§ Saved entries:
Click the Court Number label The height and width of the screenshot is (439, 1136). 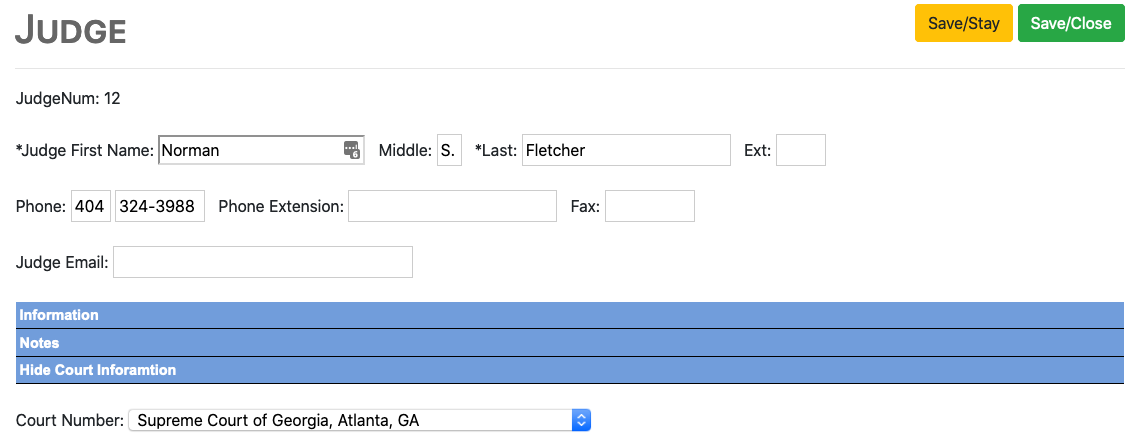pyautogui.click(x=70, y=421)
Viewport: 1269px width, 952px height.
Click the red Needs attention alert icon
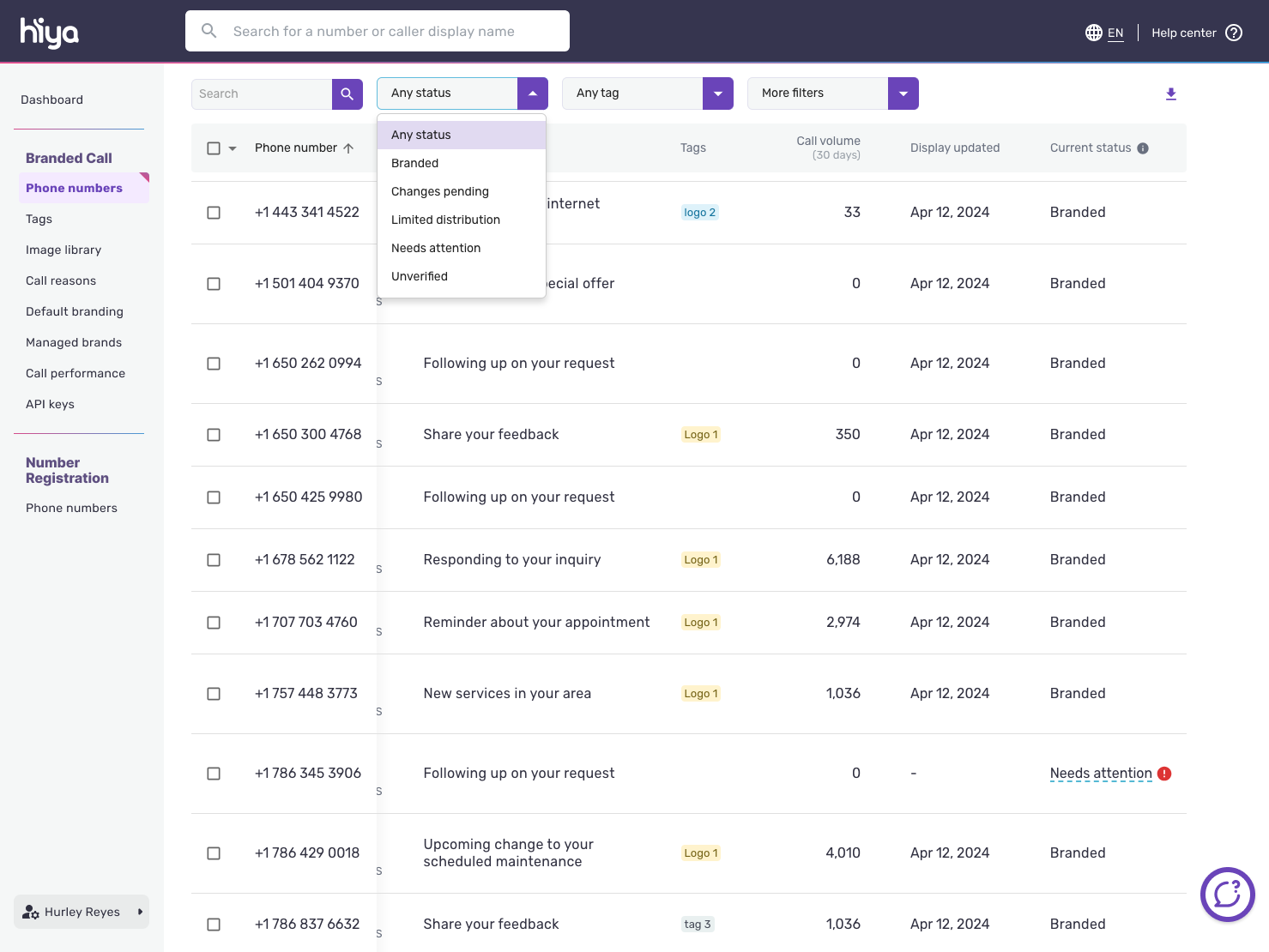[x=1164, y=774]
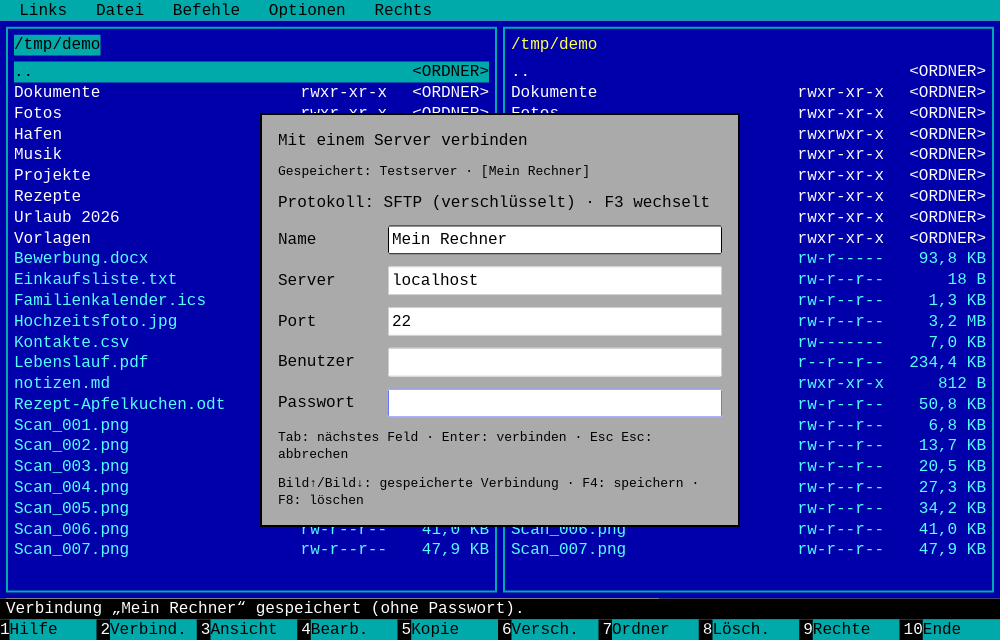This screenshot has width=1000, height=640.
Task: Click the empty Benutzer field
Action: (x=555, y=362)
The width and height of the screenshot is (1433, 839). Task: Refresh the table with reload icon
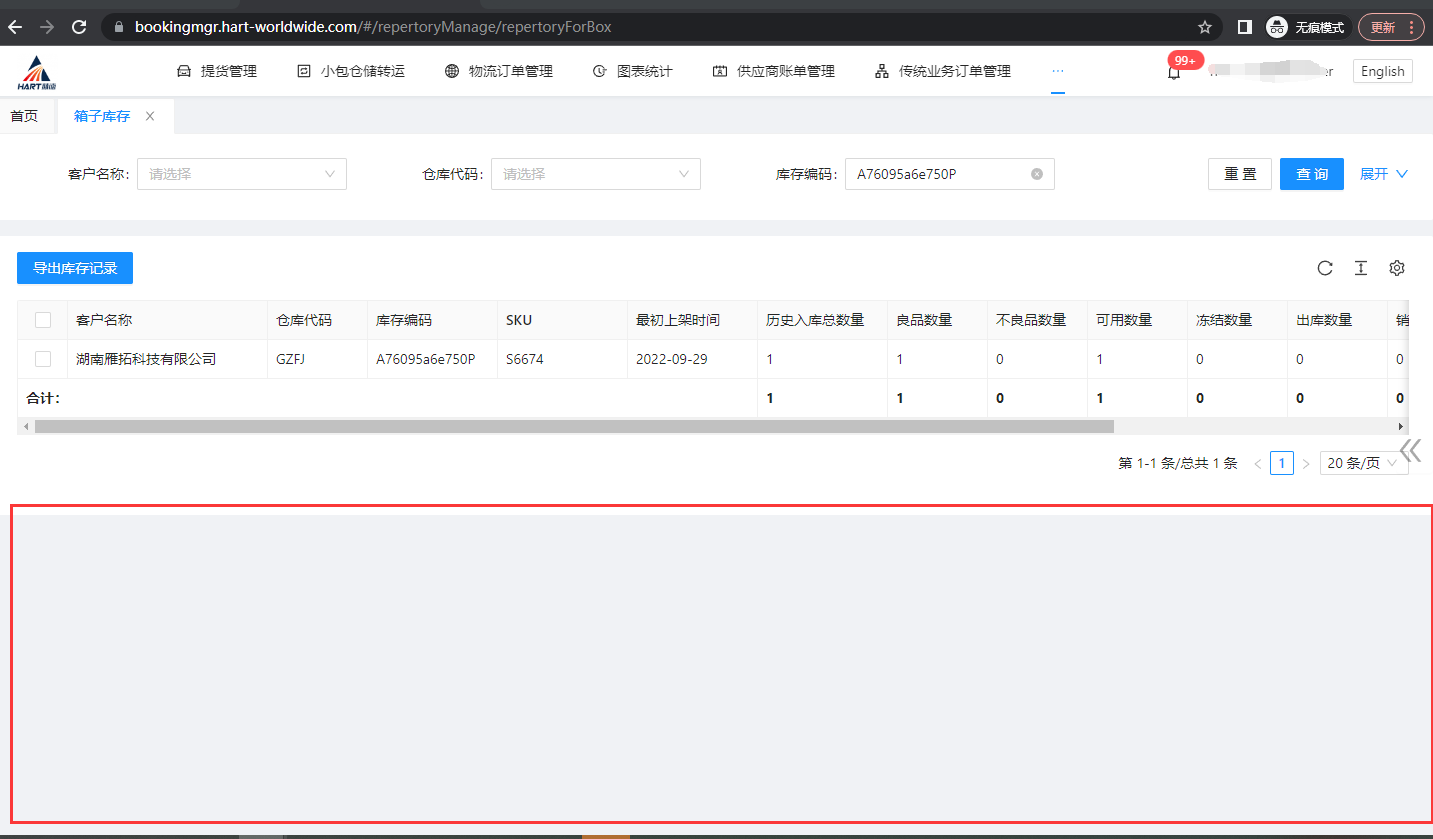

§ Task directions: Take the line that contains "Viewport: 1269px width, 952px height." and every line after it to the end of the records above; quote them exactly, leaving out the pictures.

§ Response to the exercise:
Viewport: 1269px width, 952px height.
Click the red Needs attention alert icon
[x=1164, y=774]
This screenshot has width=1000, height=640.
Task: Click the empty Benutzer field
Action: (x=555, y=362)
The width and height of the screenshot is (1433, 839). Task: Refresh the table with reload icon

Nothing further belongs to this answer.